> [Task to complete] List all lines of the data containing the word "agent".

Collected data entries
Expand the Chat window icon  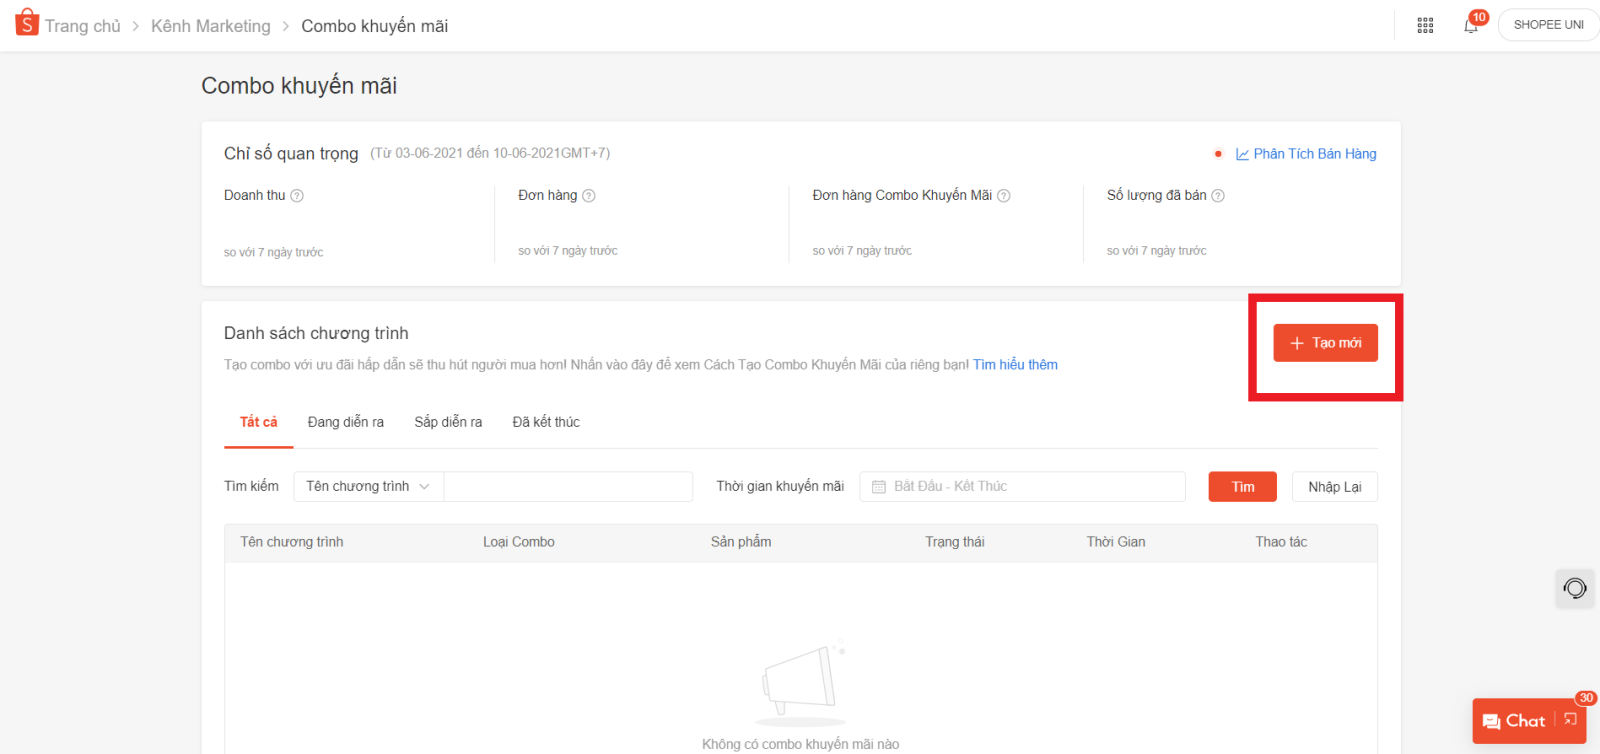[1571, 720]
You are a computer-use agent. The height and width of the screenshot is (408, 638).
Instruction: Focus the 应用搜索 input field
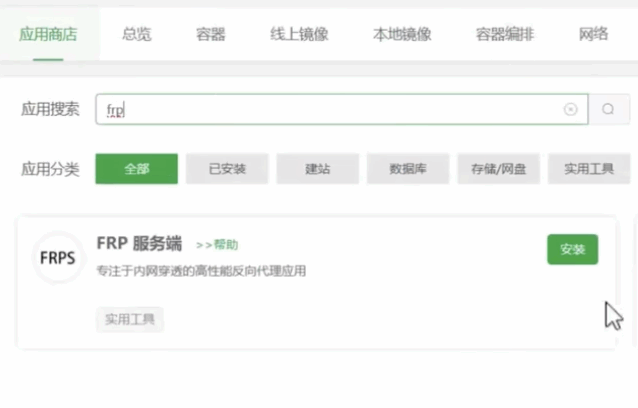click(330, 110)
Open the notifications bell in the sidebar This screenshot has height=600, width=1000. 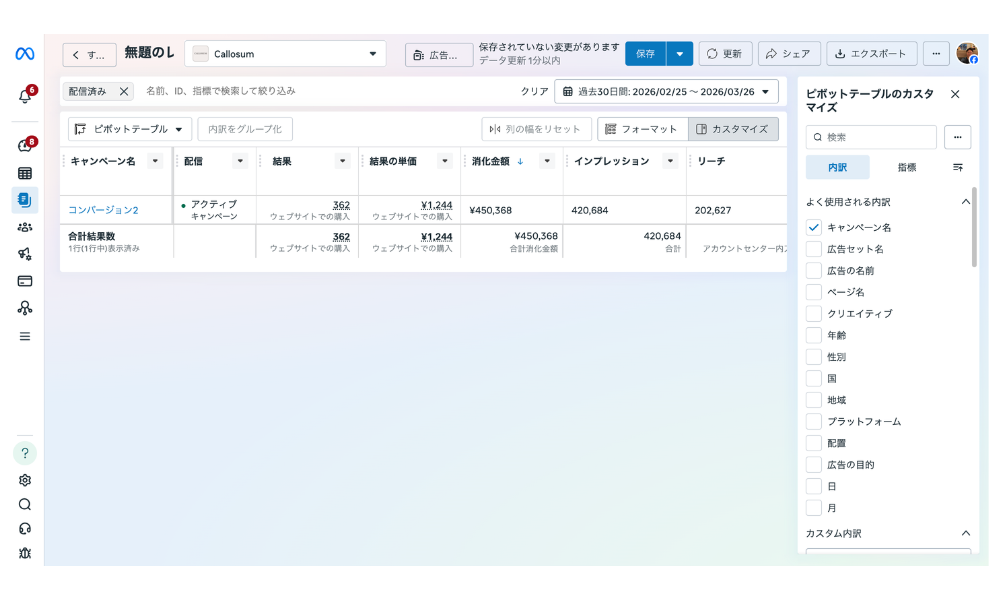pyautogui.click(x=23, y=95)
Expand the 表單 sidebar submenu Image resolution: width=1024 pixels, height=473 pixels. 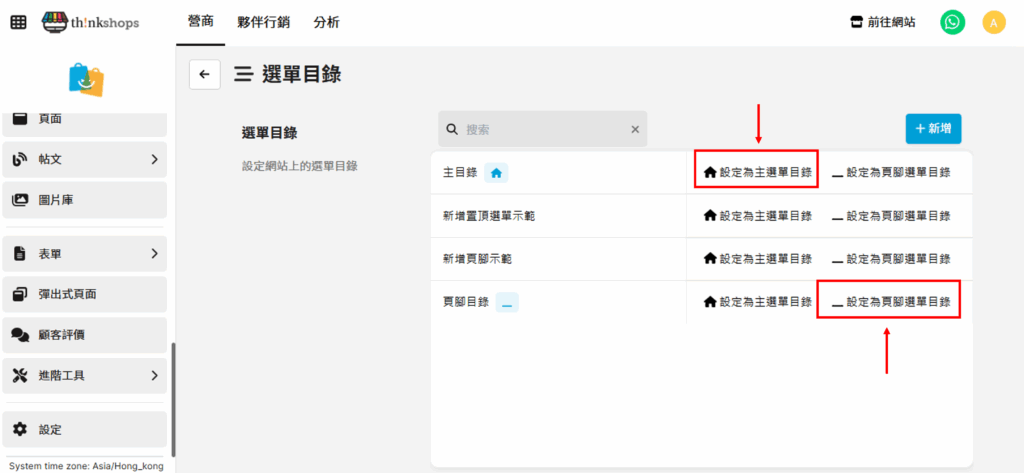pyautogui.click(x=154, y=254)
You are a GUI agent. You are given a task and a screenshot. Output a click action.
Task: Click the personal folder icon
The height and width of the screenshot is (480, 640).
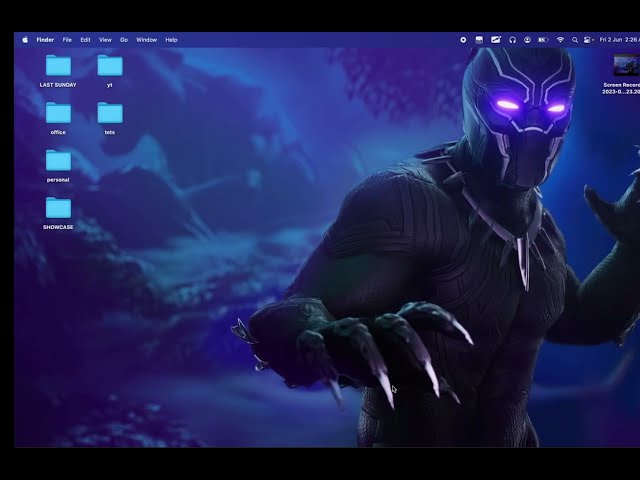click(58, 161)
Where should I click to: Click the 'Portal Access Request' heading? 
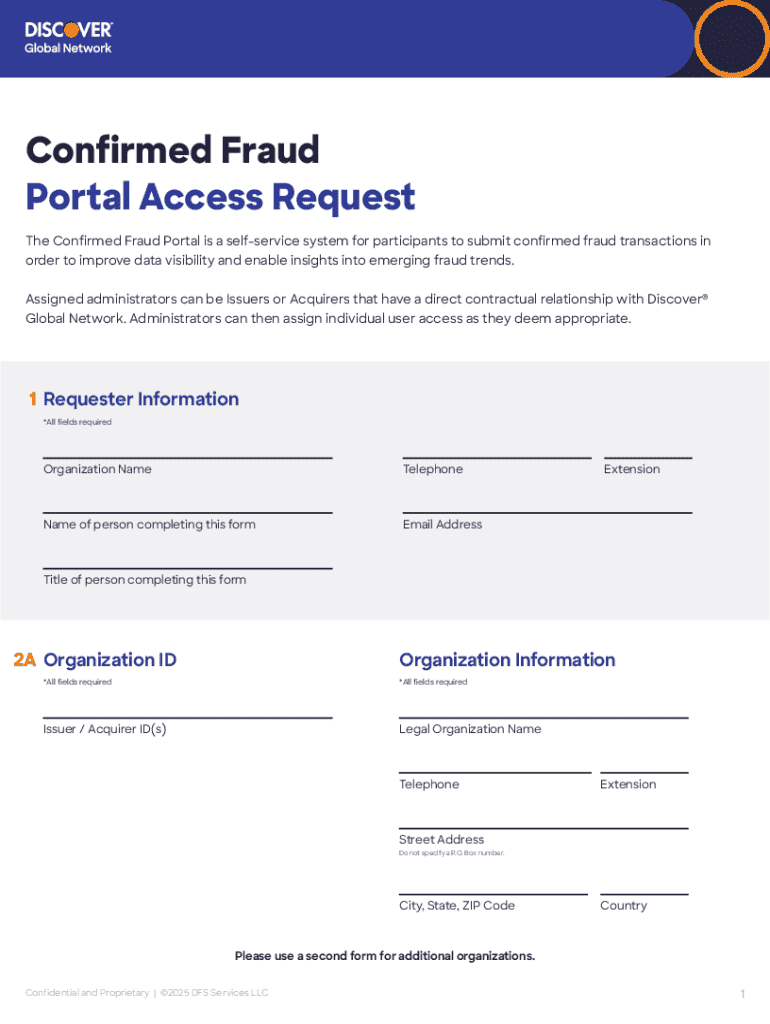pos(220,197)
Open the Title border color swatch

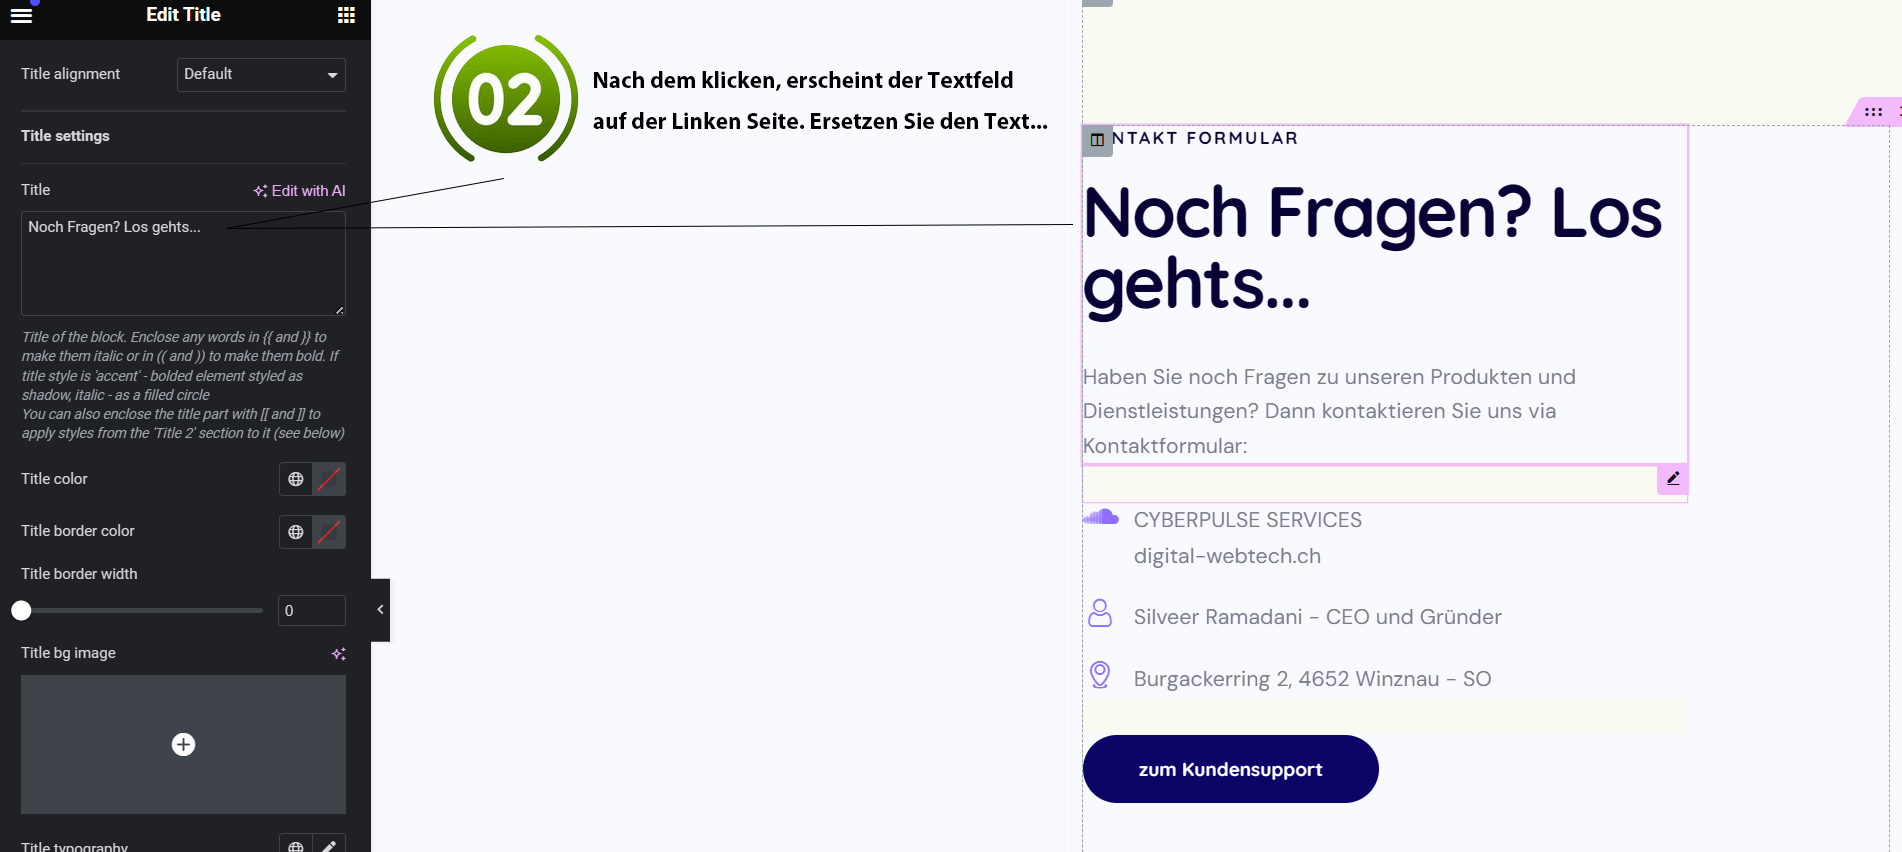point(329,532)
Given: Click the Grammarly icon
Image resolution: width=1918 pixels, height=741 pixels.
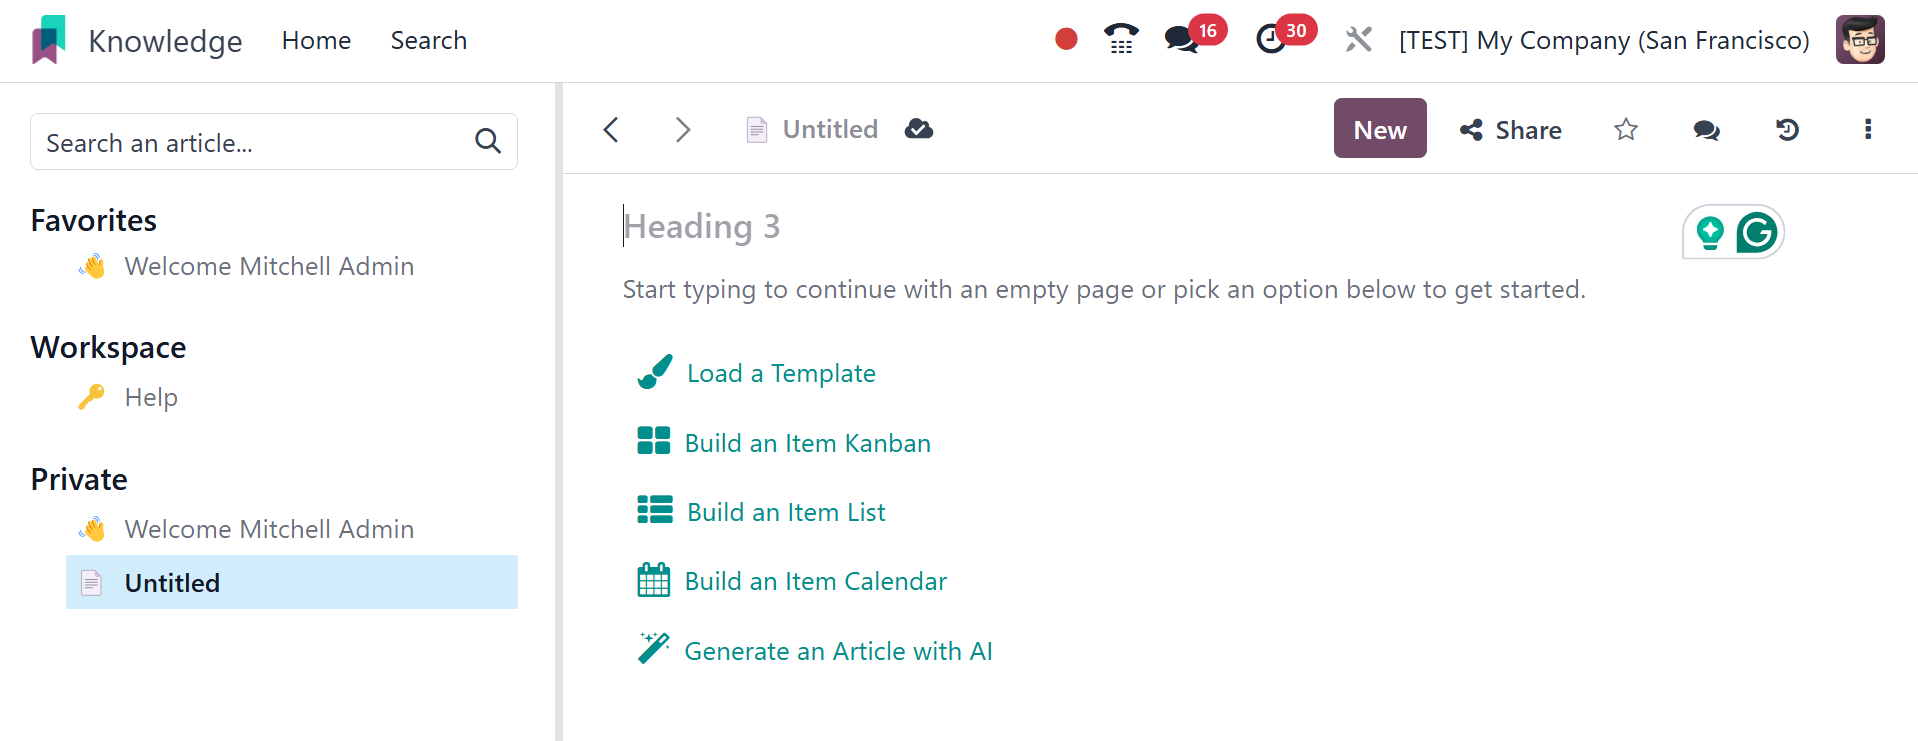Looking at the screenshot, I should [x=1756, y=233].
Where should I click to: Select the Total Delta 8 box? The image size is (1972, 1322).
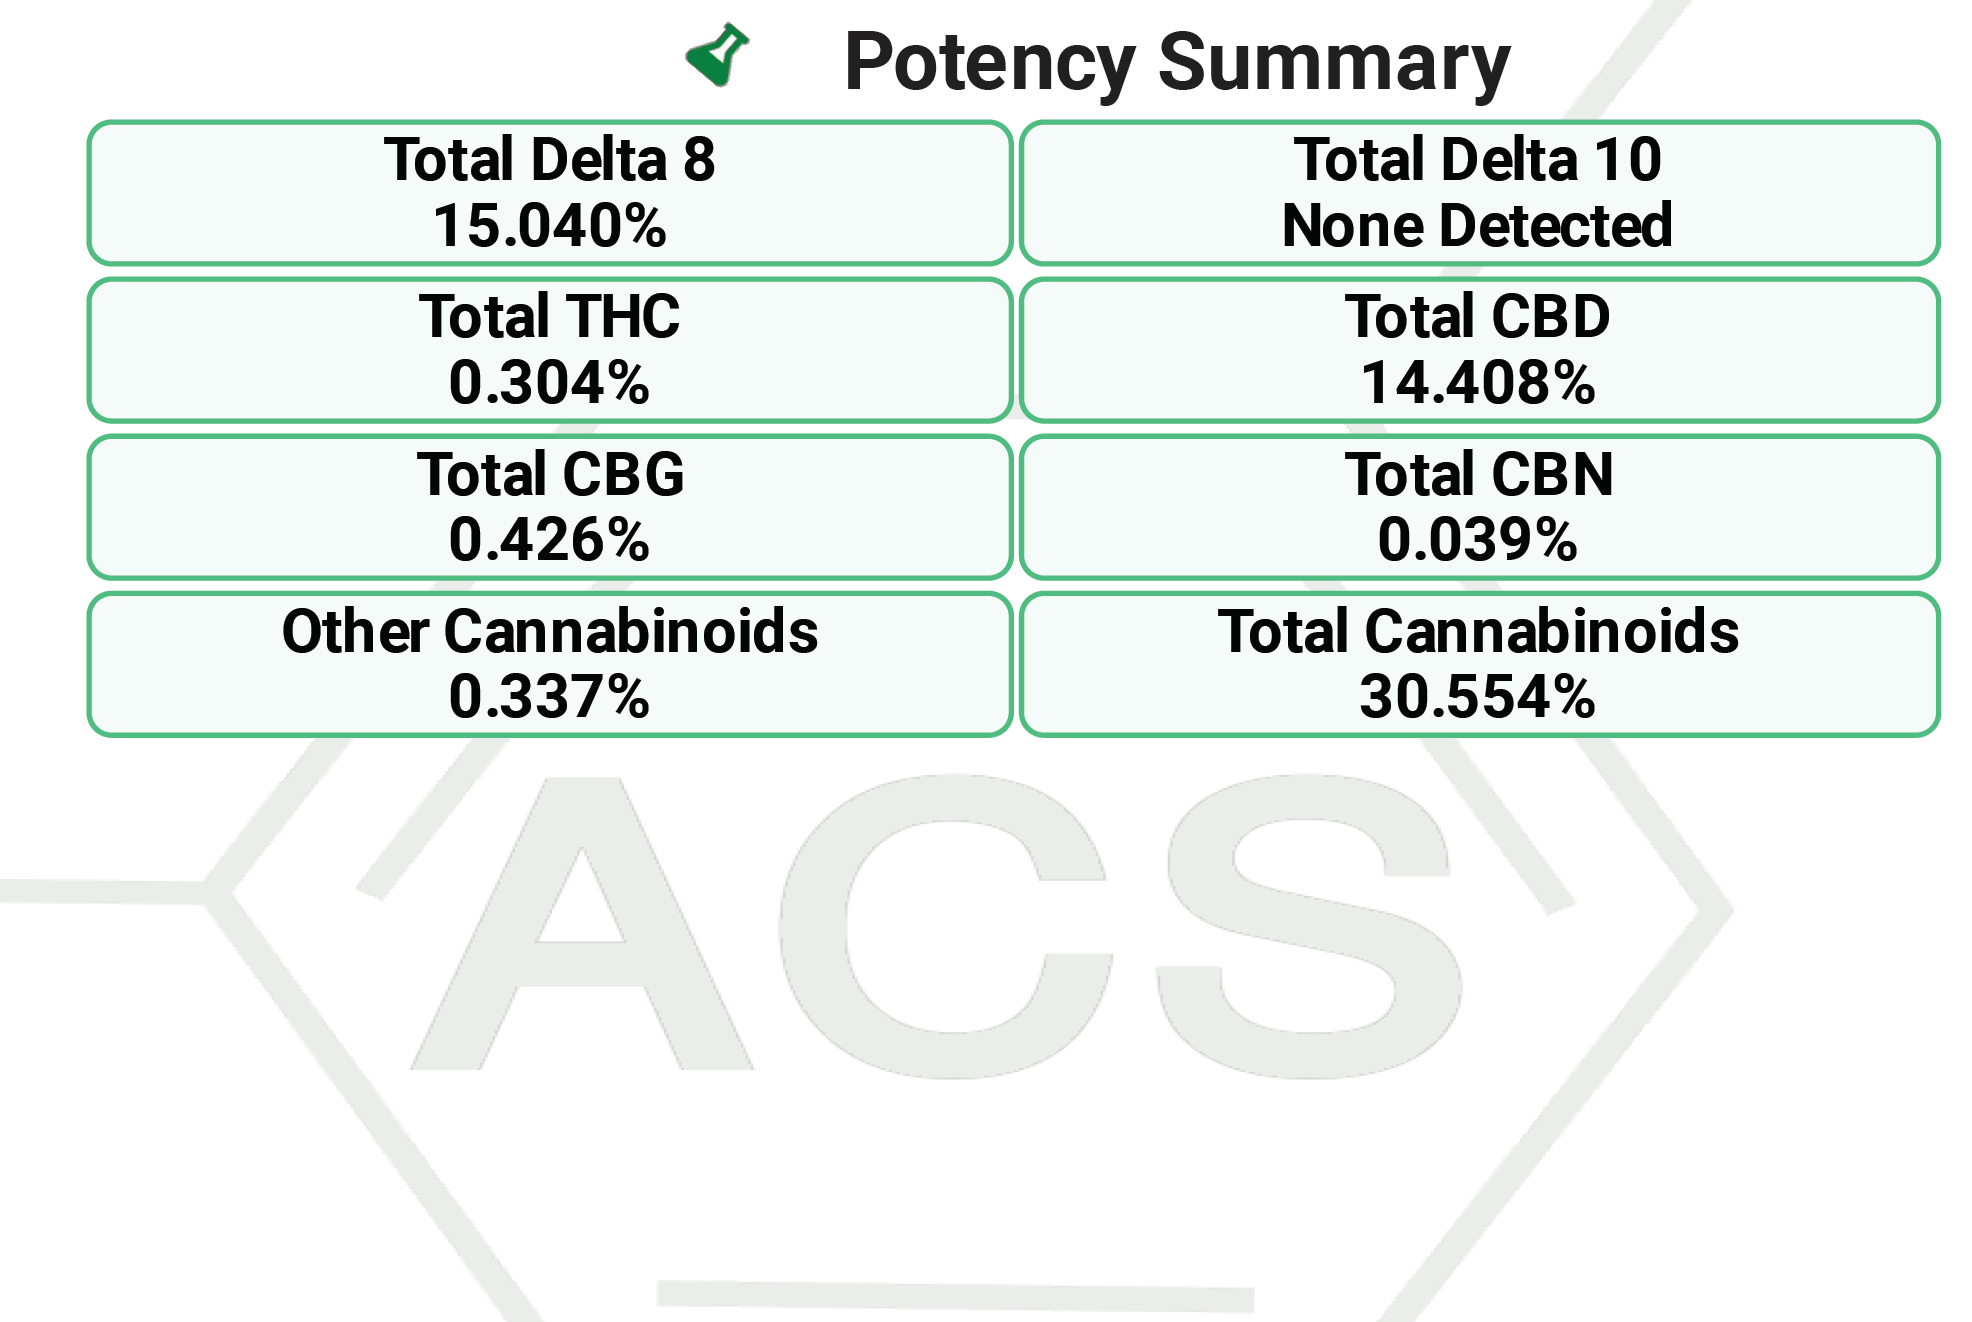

> [Answer to this exercise]
You are a computer-use agent. The height and width of the screenshot is (408, 638).
You are a GUI agent. You are given a task and a screenshot. Output a click action.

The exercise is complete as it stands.